Health care in the US is a giant ship; the sixth largest economic undertaking on the face of the globe, and turning it will take awhile. There is much in the details of the plan that will help. But here is my general framework for what lies ahead. In rough generalities we do four big things in health care – prevent the onset of disease and illness,diagnose the disease once it presents itself, treat the impairment or disorder with the best therapies aiming for a cure, and manage the patient’s health when no cure is possible.

Prevention needs to be advanced and enhanced not only because it reduces system usage, but a healthier and fitter nation will have more successful students and a more productive workforce. But prevention pays off over the long term and few of the intermediate health care institutions – hospitals, medical practices, and insurance companies- will have adequate incentives to stay the course. Individuals and governments have the most direct benefits from improving prevention and we need to get to it.

Most of our current system of care addresses acute disease care through diagnosing and treating. This is where most of the training of health professionals is focused; it is where most of the money is spent, where technology is advanced and where television and movie coverage of health care focuses their lens. It is also an area where we lead the world, but it has of course been a two edged sword. All of that technology creates demand, whether we really will benefit from it or not. Providers plead defensive medicine as to why they need the latest and greatest device, even we if don’t really have conclusive data that it is the latest and greatest. Soon we have a tyranny of the standard of care that generates much of our out of control approach to health. While direct efforts to rein this in will be met by shouts that death panels are the next step, there will be a need to develop incentives to do the right things and disincentives to do the not very smart things for providers and consumers alike. Not to worry, this is America after all and if you still want to do dumb things and can afford independent access to them, then we defend your right to make such decisions, not just on my dime anymore, thank you.
---
AIM OF THE EXERCISE
Please sum up the health care passage above in two sentences.

DATA
---
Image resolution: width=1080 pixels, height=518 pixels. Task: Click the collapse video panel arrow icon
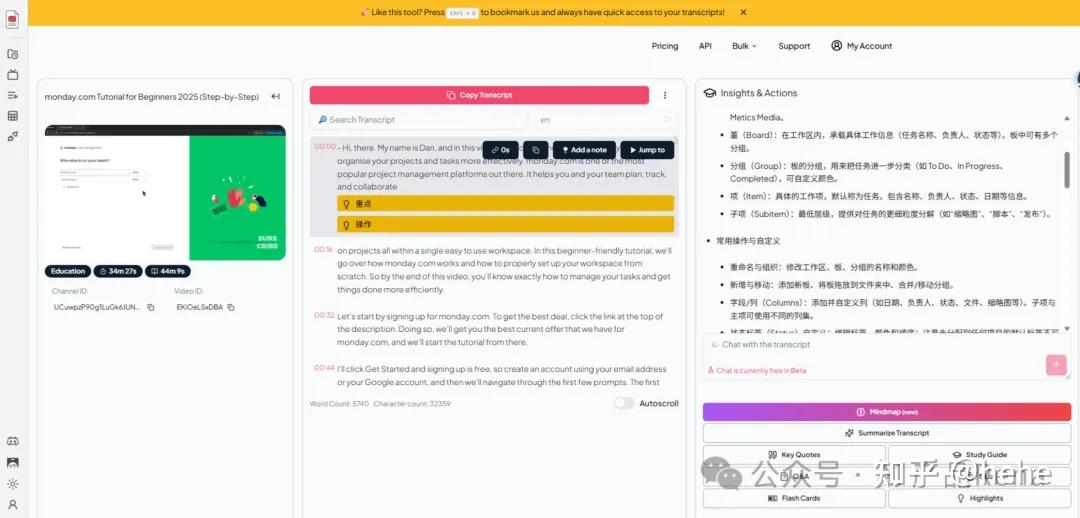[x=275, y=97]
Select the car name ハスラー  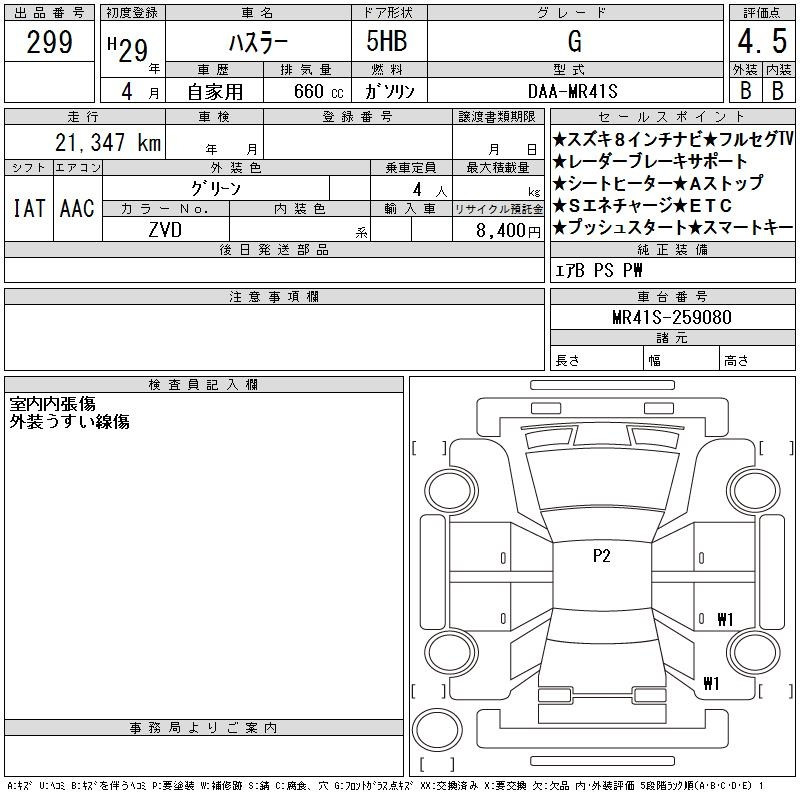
---
OUTPUT FOR THIS EXERCISE
US health care is a giant system that will take a while to turn, and its work falls into four parts: preventing illness, diagnosing it, treating it, and managing health when no cure is possible. Prevention needs strengthening because its long-term payoff benefits individuals and governments most directly, while most current care centers on diagnosing and treating acute disease, where technology creates demand and incentives are needed to steer providers and consumers toward sensible choices.